--- title: Aggregations ---
An aggregation is responsible for providing analysis of a larger dataset, to make it more manageable. While it would be possible to plot millions of samples in a single graph, it is simply not practical. Aggregations give the mean to further aggregate the samples stored in the database.
An aggregation can be defined either in JSON, or HQL. For each aggregation, both forms will be displayed below.
The size of an aggregation determines the frequency that data occurs in the resulting aggregation. So a size of two minutes would cause an aggregation to output a series that has a sample, every two minutes.
The extent of an aggregation determines how wide a single sample will load data in time. So an extent of one hour would cause each sample to be the result of aggregating the last hour of data.
Combining size and extent, we now have a flexible system for describing how to build a dataset suitable for plotting.
The following graphics represents what data will be sampled to generate the sample at point 2
.
The blue bar is the extent, and the red bar is the size.
The next point we'll sample for is 3
.
This applies the same principle as above.
Resource Identifiers are not currently included in the Suggest index, and thus do not appear in suggestions. Resource Identifiers can still be used in aggregations by adding them free-form.
{"type": "average", "sampling": {"unit": <unit>, "value": <number>}}
average(size=<duration>)
The average aggregation takes all samples in a given extent, and calculates the average value over them.
{"type": "count", "sampling": {"unit": <unit>, "value": <number>}}
count(size=<duration>)
The count aggregation calculates the number of all samples in a given extent.
{"type": "delta"}
delta()
The delta aggregation calculates the change between samples in a given extent.
{"type": "deltaPerSecond"}
deltaPerSecond()
The delta per second aggregation calculates the change per second between samples in a given extent.
{"type": "max", "sampling": {"unit": <unit>, "value": <number>}}
max(size=<duration>)
The max aggregation picks the largest numerical value seen in the given extent.
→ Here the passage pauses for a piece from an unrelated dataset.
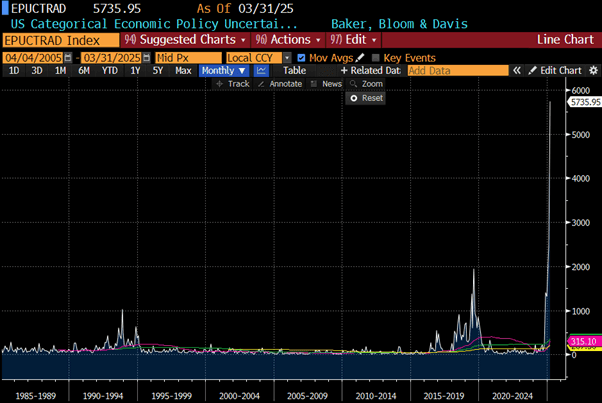Open the end date calendar picker
This screenshot has width=602, height=403.
pos(146,58)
{"type": "min", "sampling": {"unit": <unit>, "value": <number>}}
min(size=<duration>)
The min aggregation picks the smallest numerical value seen in the given extent.
{"type": "notNegative"}
notNegative()
The not negative aggregation filters out negative values from all samples in a given extent.
{"type": "stddev", "sampling": {"unit": <unit>, "value": <number>}}
stddev(size=<duration>)
The standard deviation aggregation calculates the standard deviation of all samples in a given extent.
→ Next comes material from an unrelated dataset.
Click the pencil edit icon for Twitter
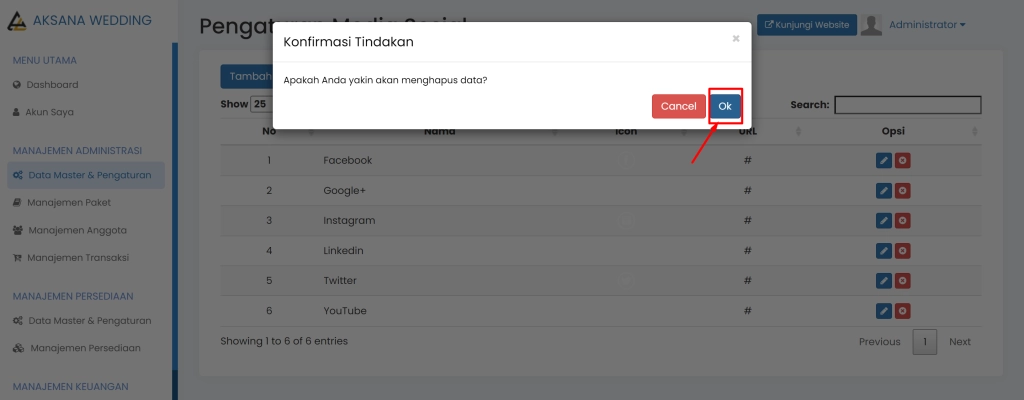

{"type": "sum", "sampling": {"unit": <unit>, "value": <number>}}
sum(size=<duration>)
The sum aggregation sums the values of all points in a given extent.
{"type": "sum2", "sampling": {"unit": <unit>, "value": <number>}}
sum2(size=<duration>)
The sum squared aggregation sums the squared values of all points in a given extent.
{"type": "topk", "k": <number>}
{"type": "bottomk", "k": <number>}
{"type": "abovek", "k": <number>}
{"type": "belowk", "k": <number>}
topk(<number>)
bottomk(<number>)
abovek(<number>)
belowk(<number>)
These are a set of filtering aggregations. A filtering aggregation reduces the number of result groups according to some criteria.